Material supplied:
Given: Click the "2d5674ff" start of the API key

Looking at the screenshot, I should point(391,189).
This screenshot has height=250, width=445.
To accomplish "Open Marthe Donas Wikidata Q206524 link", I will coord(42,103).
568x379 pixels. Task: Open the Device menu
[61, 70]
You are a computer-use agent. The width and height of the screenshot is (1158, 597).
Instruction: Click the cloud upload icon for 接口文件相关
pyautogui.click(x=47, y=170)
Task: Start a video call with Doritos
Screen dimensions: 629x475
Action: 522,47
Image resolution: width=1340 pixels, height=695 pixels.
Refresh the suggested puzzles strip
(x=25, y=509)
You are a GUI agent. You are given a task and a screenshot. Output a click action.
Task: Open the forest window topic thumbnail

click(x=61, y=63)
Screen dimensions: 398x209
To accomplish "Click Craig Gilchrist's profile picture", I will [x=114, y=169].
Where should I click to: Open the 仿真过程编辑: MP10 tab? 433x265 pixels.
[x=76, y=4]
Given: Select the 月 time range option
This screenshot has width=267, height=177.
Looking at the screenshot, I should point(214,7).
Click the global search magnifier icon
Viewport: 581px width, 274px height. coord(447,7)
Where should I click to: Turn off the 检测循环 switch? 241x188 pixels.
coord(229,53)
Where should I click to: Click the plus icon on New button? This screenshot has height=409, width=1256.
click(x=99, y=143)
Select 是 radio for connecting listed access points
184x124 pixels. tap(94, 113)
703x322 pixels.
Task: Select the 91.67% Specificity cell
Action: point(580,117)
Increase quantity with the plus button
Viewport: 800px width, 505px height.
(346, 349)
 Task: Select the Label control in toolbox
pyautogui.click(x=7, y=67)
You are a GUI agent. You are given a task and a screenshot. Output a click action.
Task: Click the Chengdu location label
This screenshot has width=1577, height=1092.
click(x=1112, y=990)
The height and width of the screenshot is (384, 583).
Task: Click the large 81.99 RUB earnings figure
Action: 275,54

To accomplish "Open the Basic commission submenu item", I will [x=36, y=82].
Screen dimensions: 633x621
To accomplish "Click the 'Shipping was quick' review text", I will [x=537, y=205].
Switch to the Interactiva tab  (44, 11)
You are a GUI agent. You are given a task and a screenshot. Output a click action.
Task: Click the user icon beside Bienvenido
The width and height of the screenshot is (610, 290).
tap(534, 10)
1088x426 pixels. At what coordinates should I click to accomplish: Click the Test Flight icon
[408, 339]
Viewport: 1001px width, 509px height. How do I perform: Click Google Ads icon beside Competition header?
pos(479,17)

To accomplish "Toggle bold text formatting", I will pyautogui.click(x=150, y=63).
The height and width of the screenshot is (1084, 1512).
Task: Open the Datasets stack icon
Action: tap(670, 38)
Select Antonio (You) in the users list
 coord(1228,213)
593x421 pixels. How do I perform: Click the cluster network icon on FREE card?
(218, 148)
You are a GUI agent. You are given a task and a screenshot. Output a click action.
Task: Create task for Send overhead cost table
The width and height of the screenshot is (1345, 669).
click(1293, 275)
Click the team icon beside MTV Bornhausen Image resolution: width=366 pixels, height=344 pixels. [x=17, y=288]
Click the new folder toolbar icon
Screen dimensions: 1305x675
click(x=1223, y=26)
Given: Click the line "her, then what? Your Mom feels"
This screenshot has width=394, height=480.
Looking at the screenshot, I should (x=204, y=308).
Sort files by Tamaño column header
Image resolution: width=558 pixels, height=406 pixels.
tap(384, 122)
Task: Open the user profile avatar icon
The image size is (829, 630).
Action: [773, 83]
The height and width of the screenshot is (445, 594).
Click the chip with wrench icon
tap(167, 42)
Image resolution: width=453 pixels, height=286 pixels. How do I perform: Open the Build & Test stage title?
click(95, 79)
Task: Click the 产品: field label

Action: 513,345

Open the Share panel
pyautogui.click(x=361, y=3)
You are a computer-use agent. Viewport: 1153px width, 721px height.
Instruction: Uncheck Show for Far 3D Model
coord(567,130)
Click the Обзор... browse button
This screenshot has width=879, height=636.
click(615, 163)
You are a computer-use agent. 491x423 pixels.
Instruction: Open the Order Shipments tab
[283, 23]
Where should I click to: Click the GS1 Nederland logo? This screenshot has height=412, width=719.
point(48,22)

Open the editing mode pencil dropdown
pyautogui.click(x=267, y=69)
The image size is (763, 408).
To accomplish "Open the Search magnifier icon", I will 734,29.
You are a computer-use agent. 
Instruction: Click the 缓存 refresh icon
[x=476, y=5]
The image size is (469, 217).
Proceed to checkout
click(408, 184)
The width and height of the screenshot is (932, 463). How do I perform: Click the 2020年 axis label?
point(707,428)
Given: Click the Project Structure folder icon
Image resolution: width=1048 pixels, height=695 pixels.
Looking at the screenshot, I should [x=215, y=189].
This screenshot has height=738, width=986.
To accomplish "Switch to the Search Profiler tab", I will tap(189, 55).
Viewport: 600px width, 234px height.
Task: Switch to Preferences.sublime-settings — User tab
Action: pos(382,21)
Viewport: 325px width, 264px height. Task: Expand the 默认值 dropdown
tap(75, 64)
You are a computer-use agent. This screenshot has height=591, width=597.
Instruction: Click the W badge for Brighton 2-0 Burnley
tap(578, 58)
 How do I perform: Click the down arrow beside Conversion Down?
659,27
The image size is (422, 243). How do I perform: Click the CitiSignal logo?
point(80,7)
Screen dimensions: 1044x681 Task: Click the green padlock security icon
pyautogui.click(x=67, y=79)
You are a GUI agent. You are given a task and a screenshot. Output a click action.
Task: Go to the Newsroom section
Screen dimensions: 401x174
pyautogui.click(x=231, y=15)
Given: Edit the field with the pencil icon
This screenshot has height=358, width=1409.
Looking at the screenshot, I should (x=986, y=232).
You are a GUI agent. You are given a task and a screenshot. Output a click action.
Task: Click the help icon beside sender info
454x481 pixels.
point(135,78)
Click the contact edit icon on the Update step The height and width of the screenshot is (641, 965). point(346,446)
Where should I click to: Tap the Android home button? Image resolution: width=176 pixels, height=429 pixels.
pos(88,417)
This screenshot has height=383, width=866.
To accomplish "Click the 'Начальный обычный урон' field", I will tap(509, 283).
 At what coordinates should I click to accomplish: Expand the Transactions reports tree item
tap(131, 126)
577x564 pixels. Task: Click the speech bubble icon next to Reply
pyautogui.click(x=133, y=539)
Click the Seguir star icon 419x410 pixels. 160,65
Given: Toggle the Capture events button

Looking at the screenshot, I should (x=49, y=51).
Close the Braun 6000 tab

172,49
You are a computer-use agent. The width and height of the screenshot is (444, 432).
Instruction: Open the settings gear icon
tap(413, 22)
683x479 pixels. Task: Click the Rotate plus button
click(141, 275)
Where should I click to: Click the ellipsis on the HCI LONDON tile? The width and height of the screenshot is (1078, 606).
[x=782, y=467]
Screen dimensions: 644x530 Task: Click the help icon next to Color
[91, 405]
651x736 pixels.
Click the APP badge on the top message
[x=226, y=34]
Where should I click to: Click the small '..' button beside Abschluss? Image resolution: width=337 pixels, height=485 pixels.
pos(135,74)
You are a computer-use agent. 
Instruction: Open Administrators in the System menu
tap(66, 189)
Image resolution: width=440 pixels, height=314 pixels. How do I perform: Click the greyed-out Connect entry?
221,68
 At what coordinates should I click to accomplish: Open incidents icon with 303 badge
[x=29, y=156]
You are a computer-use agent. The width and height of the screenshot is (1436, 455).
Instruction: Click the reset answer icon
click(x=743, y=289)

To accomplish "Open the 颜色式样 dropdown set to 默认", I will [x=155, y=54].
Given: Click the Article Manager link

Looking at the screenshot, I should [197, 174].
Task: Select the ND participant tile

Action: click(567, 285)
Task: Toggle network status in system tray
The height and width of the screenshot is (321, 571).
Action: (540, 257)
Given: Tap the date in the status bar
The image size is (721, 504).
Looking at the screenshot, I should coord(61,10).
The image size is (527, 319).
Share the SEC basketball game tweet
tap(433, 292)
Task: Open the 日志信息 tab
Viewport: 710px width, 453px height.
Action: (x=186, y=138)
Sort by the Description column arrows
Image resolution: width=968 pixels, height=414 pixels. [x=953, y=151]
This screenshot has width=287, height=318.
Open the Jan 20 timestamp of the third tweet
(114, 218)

Work to complete: Your answer should be the lines above from the one containing "The image size is (469, 217)." through the one containing "This screenshot has height=738, width=986.", copied exactly and with both ends kept.

Output for this task:
The image size is (469, 217).
Proceed to checkout
click(408, 184)
The width and height of the screenshot is (932, 463). How do I perform: Click the 2020年 axis label?
point(707,428)
Given: Click the Project Structure folder icon
Image resolution: width=1048 pixels, height=695 pixels.
Looking at the screenshot, I should [x=215, y=189].
This screenshot has height=738, width=986.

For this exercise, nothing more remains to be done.